Ce blocage n’est pas anodin. Il traduit une réalité politique plus large : le rapport de force ne joue pas en faveur du Conseil Présidentiel de Transition. Contrairement à la situation ayant entouré la révocation de l’ancien Premier ministre, la tentative actuelle se heurte à l’opposition tacite — voire explicite — de la communauté internationale. Les États-Unis, en particulier, apparaissent comme un acteur clé soutenant le maintien du Premier Ministre Fils-Aimé en fonction. Ce soutien suffit à neutraliser une décision pourtant prise par l’organe théoriquement compétent.
Nous sommes ainsi confrontés à une contradiction fondamentale : un organe doté de la compétence juridique de révoquer se trouve, dans les faits, incapable d’exercer pleinement cette compétence. La légalité formelle cède le pas à la légitimité politique, elle-même façonnée par des rapports de force externes.

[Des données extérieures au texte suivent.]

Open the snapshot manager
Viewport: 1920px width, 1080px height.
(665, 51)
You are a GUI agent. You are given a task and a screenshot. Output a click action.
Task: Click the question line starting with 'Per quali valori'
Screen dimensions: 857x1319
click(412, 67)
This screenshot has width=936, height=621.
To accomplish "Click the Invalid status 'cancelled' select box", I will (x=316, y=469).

Cette situation pose une question centrale : qui gouverne réellement Haïti aujourd’hui ? Les institutions nationales ou les puissances étrangères qui arbitrent, en dernière instance, la stabilité politique du pays ?
Ce qui se joue dépasse largement le CPT. Il s’agit d’une crise profonde de la souveraineté nationale. Le fait qu’une résolution adoptée par une instance issue d’un accord politique national puisse être rendue inapplicable en raison de pressions internationales est révélateur d’un État dépendant et sous tutelle de fait.

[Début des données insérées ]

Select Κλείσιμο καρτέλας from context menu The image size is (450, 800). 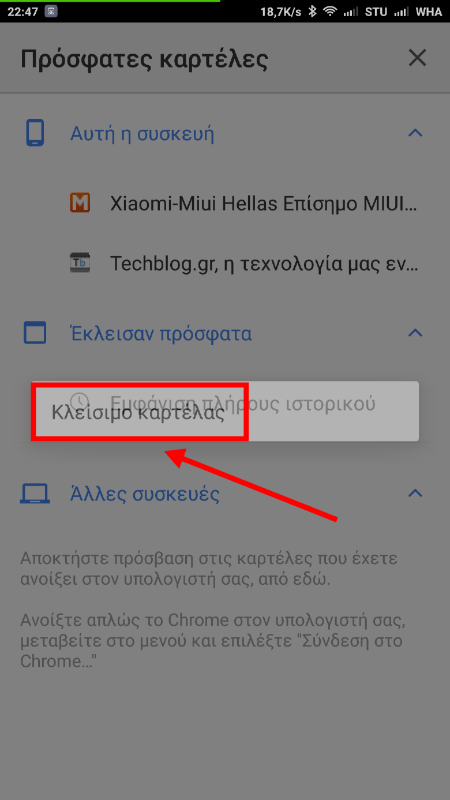[x=138, y=413]
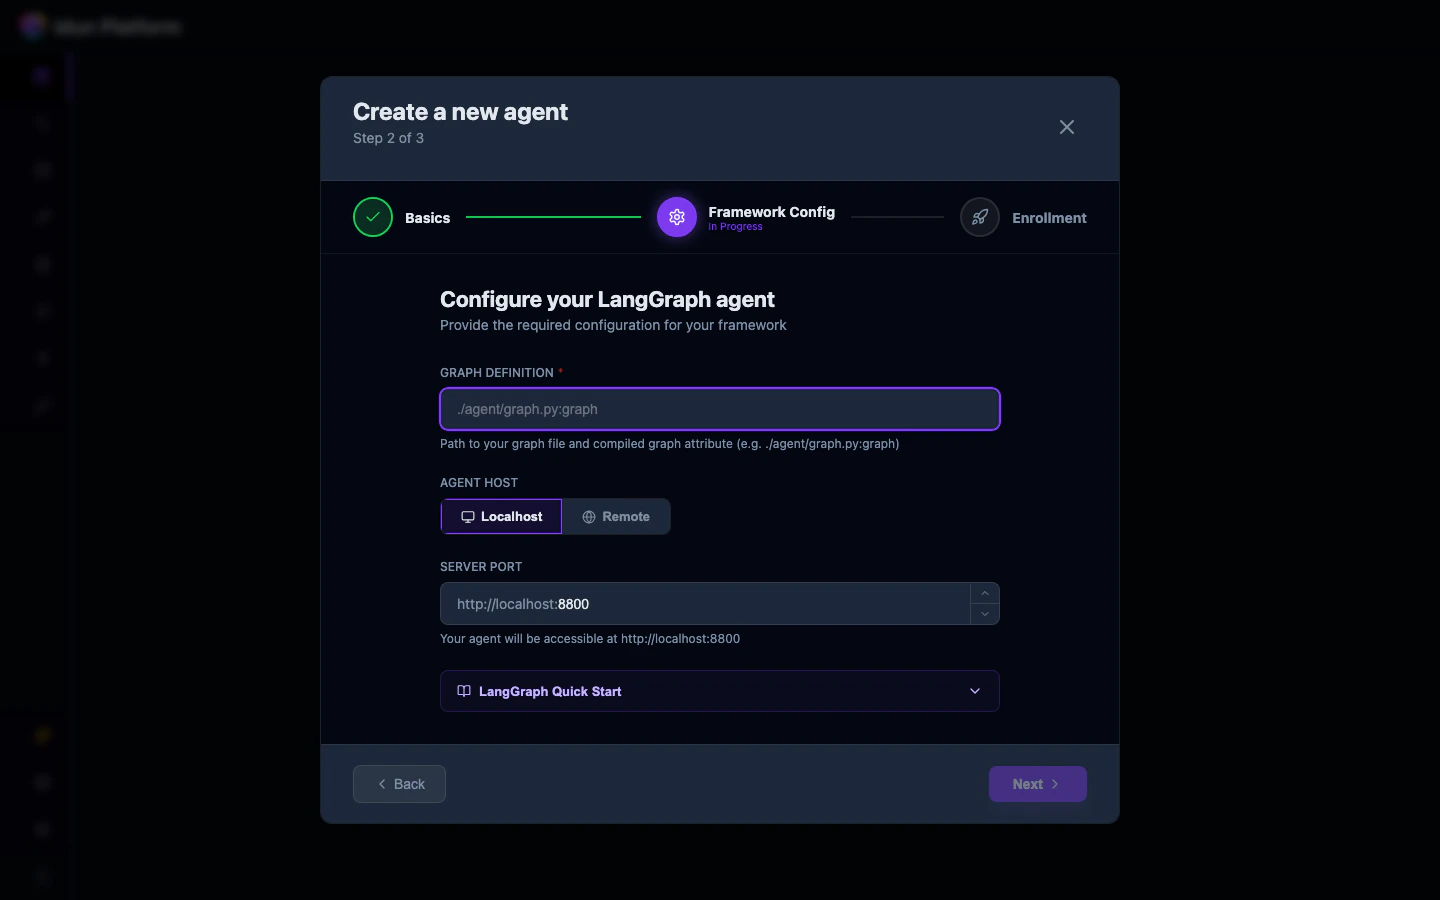Select the first icon in the left sidebar
1440x900 pixels.
pos(40,76)
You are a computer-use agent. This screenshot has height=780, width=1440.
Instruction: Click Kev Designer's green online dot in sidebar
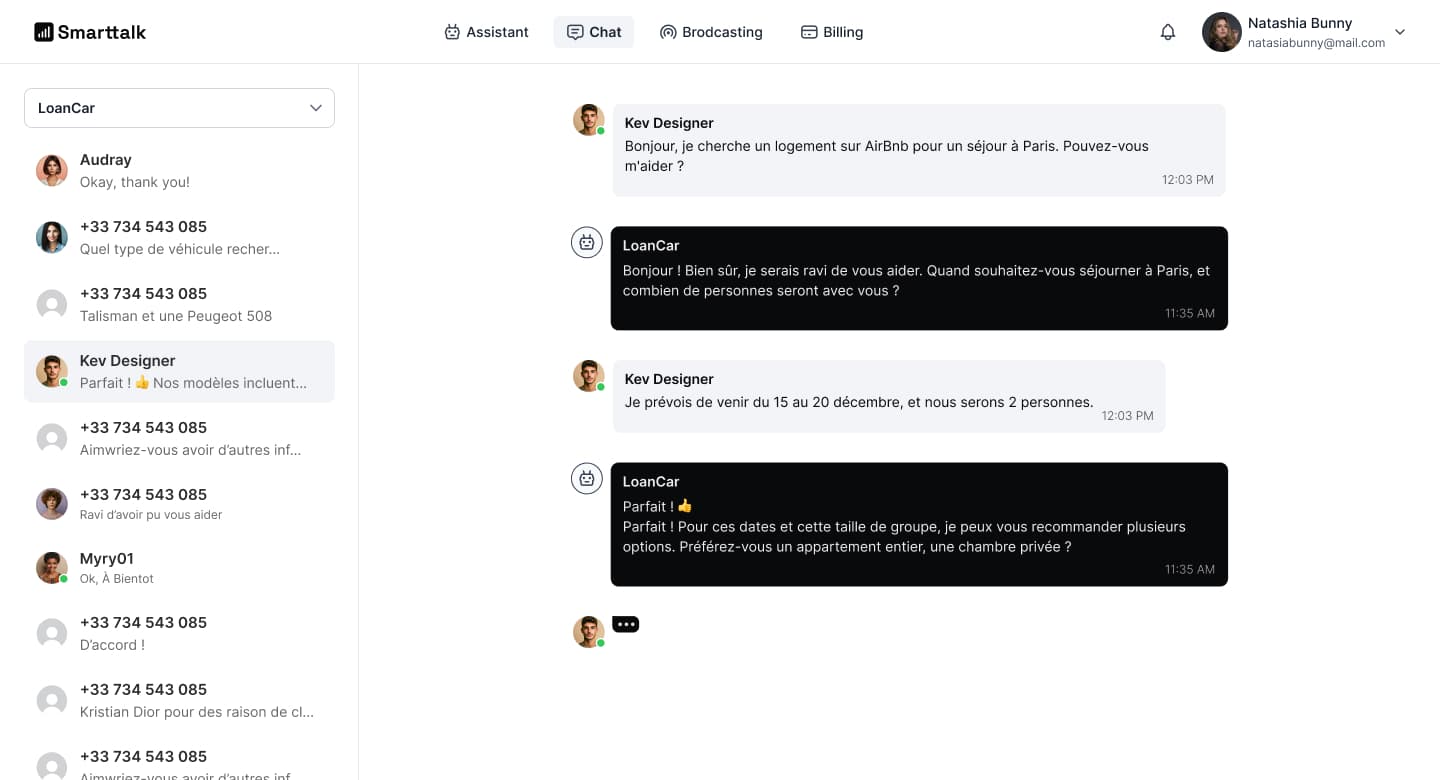pyautogui.click(x=62, y=381)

Cette réalité est d’autant plus douloureuse qu’elle contraste violemment avec l’histoire du peuple haïtien. Haïti est le premier pays noir à avoir osé affronter l’ordre esclavagiste mondial, à vaincre les plus grandes puissances coloniales de son époque et à proclamer son indépendance. Le peuple haïtien a payé cette audace au prix du sang, de l’isolement international et d’une dette historique injuste. Dessalines, Christophe, Capois-La-Mort et tant d’autres ont incarné une volonté farouche de liberté et de souveraineté.
Aujourd’hui, pourtant, ce même peuple semble dépossédé de sa capacité à décider de son propre destin. Les grandes orientations politiques, les nominations stratégiques et même la survie institutionnelle des gouvernants paraissent dépendre davantage de l’approbation internationale que de la volonté nationale. Cette situation constitue une rupture symbolique et politique avec l’héritage historique de la Révolution haïtienne.
Il ne s’agit pas ici de nier la complexité du contexte actuel, ni les défis sécuritaires, économiques et institutionnels auxquels le pays est confronté. Mais aucune urgence, aussi grave soit-elle, ne saurait justifier l’effacement progressif de la souveraineté nationale. Un État qui ne peut ni appliquer ses propres décisions ni contrôler ses institutions fondamentales cesse, de fait, d’être pleinement souverain.
La crise entre le Conseil Présidentiel de Transition et le Premier Ministre Alix Didier Fils-Aimé révèle ainsi une vérité inconfortable : en Haïti, la politique se joue moins dans les textes que dans les rapports de force, moins dans les institutions que dans les coulisses diplomatiques. Tant que cette réalité ne sera pas frontalement interrogée et corrigée, les transitions se succéderont sans jamais conduire à une véritable refondation de l’État.
C’est là le drame contemporain d’un peuple courageux, héritier d’une histoire glorieuse, mais empêché de tenir son destin entre ses propres mains.